Task statement:
Reproduce the entries below in full and without error.

******

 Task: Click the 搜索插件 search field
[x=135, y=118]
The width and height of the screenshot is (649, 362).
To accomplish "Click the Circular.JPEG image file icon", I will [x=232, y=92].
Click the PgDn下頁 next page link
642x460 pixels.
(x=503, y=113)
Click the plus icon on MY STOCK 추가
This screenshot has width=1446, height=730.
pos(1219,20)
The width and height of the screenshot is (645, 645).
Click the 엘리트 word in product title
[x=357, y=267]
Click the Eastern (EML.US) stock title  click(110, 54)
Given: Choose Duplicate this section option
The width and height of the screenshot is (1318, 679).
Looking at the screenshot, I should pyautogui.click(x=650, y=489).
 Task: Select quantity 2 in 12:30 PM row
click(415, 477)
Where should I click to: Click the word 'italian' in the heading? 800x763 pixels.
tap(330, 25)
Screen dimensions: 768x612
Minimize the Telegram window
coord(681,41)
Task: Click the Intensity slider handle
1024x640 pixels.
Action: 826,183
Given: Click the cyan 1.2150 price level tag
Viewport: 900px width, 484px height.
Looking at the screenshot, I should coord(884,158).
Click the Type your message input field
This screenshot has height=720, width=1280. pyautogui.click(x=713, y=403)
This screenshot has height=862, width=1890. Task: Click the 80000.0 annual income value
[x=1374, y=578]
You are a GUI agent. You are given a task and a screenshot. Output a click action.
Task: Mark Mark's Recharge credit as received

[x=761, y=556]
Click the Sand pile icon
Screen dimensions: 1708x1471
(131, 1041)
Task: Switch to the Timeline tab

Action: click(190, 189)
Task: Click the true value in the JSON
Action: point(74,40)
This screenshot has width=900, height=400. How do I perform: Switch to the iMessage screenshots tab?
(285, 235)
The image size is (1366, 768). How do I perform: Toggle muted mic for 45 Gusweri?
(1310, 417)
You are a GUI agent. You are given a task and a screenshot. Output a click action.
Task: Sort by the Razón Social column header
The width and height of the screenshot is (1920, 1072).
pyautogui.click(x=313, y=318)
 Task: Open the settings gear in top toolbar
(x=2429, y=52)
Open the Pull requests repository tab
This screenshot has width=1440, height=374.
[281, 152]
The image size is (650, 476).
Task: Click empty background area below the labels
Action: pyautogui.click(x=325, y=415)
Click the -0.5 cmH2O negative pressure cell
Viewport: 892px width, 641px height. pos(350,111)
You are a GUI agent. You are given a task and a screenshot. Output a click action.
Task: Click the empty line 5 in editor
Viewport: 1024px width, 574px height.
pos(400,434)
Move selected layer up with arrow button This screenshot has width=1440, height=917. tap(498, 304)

******

Written answer:
 Task: Click the 搜索插件 search field
[x=135, y=118]
The width and height of the screenshot is (649, 362).
To accomplish "Click the Circular.JPEG image file icon", I will [x=232, y=92].
Click the PgDn下頁 next page link
642x460 pixels.
(x=503, y=113)
Click the plus icon on MY STOCK 추가
This screenshot has width=1446, height=730.
pos(1219,20)
The width and height of the screenshot is (645, 645).
Click the 엘리트 word in product title
[x=357, y=267]
Click the Eastern (EML.US) stock title  click(110, 54)
Given: Choose Duplicate this section option
The width and height of the screenshot is (1318, 679).
Looking at the screenshot, I should pyautogui.click(x=650, y=489).
 Task: Select quantity 2 in 12:30 PM row
click(415, 477)
Where should I click to: Click the word 'italian' in the heading? 800x763 pixels.
tap(330, 25)
Screen dimensions: 768x612
Minimize the Telegram window
coord(681,41)
Task: Click the Intensity slider handle
1024x640 pixels.
Action: 826,183
Given: Click the cyan 1.2150 price level tag
Viewport: 900px width, 484px height.
Looking at the screenshot, I should coord(884,158).
Click the Type your message input field
This screenshot has height=720, width=1280. pyautogui.click(x=713, y=403)
This screenshot has height=862, width=1890. Task: Click the 80000.0 annual income value
[x=1374, y=578]
You are a GUI agent. You are given a task and a screenshot. Output a click action.
Task: Mark Mark's Recharge credit as received

[x=761, y=556]
Click the Sand pile icon
Screen dimensions: 1708x1471
(131, 1041)
Task: Switch to the Timeline tab

Action: click(190, 189)
Task: Click the true value in the JSON
Action: point(74,40)
This screenshot has width=900, height=400. How do I perform: Switch to the iMessage screenshots tab?
(285, 235)
The image size is (1366, 768). How do I perform: Toggle muted mic for 45 Gusweri?
(1310, 417)
You are a GUI agent. You are given a task and a screenshot. Output a click action.
Task: Sort by the Razón Social column header
The width and height of the screenshot is (1920, 1072).
pyautogui.click(x=313, y=318)
 Task: Open the settings gear in top toolbar
(x=2429, y=52)
Open the Pull requests repository tab
This screenshot has width=1440, height=374.
[281, 152]
The image size is (650, 476).
Task: Click empty background area below the labels
Action: pyautogui.click(x=325, y=415)
Click the -0.5 cmH2O negative pressure cell
Viewport: 892px width, 641px height. pos(350,111)
You are a GUI agent. You are given a task and a screenshot. Output a click action.
Task: Click the empty line 5 in editor
Viewport: 1024px width, 574px height.
pos(400,434)
Move selected layer up with arrow button This screenshot has width=1440, height=917. tap(498, 304)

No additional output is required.